“Over time, both employers and the labor market are certain to adjust to take advantage of the new subsidy structure. Employers with large numbers of low- and moderate-wage workers are likely to move them into the exchanges, even if it means giving their higher-salaried workers extra wages to compensate for the loss of the tax break for employer-paid premiums. As new businesses are formed, they could organize, in part, with a view toward taking maximum advantage of both the subsidies available in the exchanges and the tax break that remains for those with higher incomes.

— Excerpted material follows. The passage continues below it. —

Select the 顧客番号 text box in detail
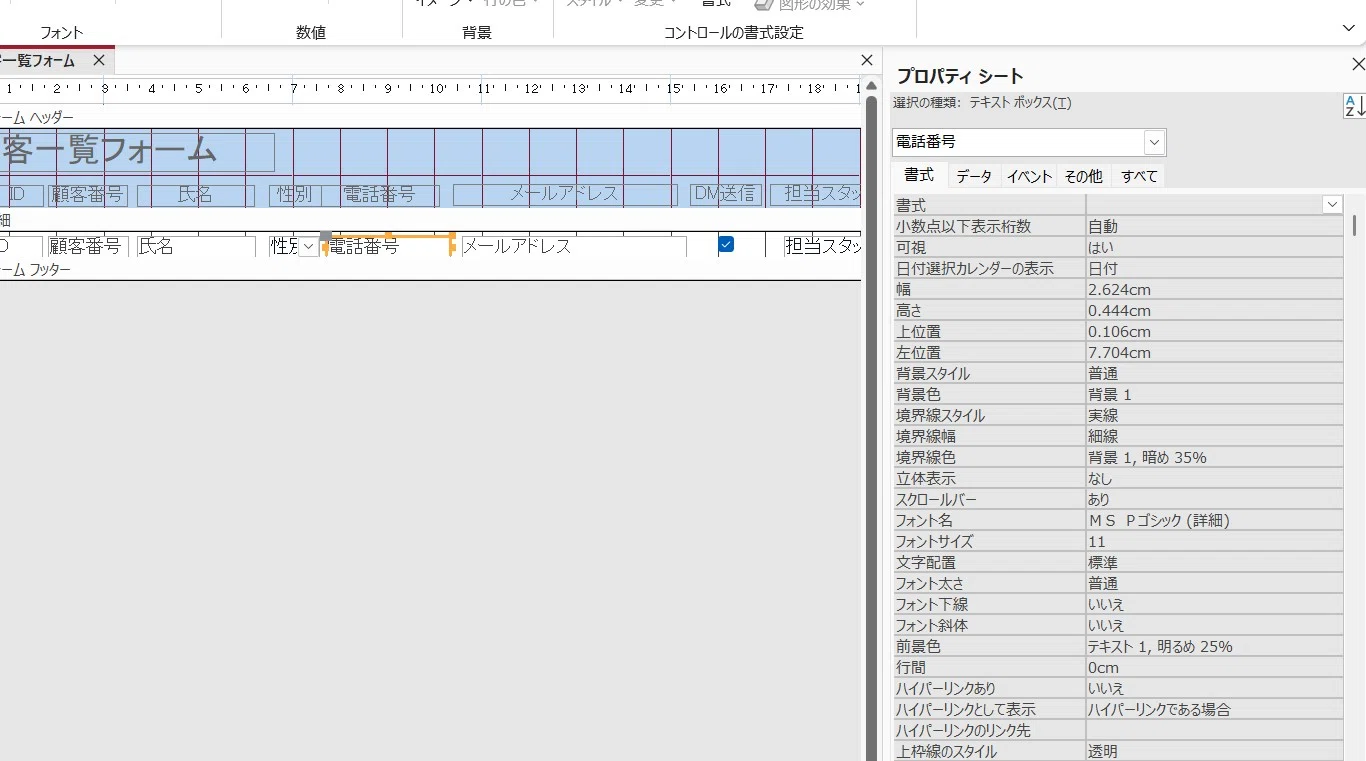 [88, 246]
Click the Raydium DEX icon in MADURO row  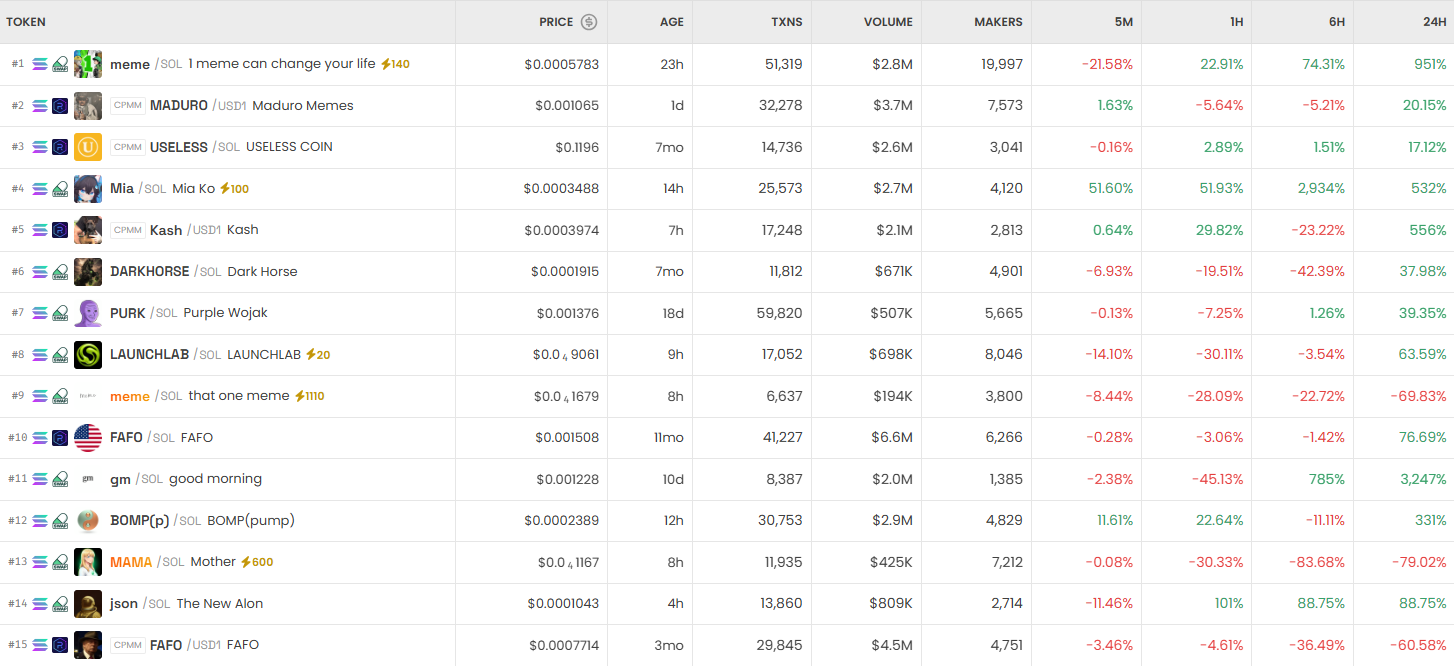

The end result would be that enrollment in federally subsidized insurance in the exchanges would likely far exceed the 19 million people that the CBO has estimated. Indeed, the safe assumption is that an additional 35 million workers and their families with incomes below 250 percent of the poverty line — who would clearly be better off in the exchanges as opposed to on job-based coverage — could end up there over time, one way or another.
And when they do, costs will soar. The CBO projects that the premium-assistance program will cost about $450 billion from 2014 to 2019, but that cost would rise to $1.4 trillion if workers and their family members with incomes between 133 percent and 250 percent of the poverty line were to migrate out of their current job-based plans and into the exchanges on Day One. That’s nearly $1 trillion more than the amount advertised by the law’s supporters.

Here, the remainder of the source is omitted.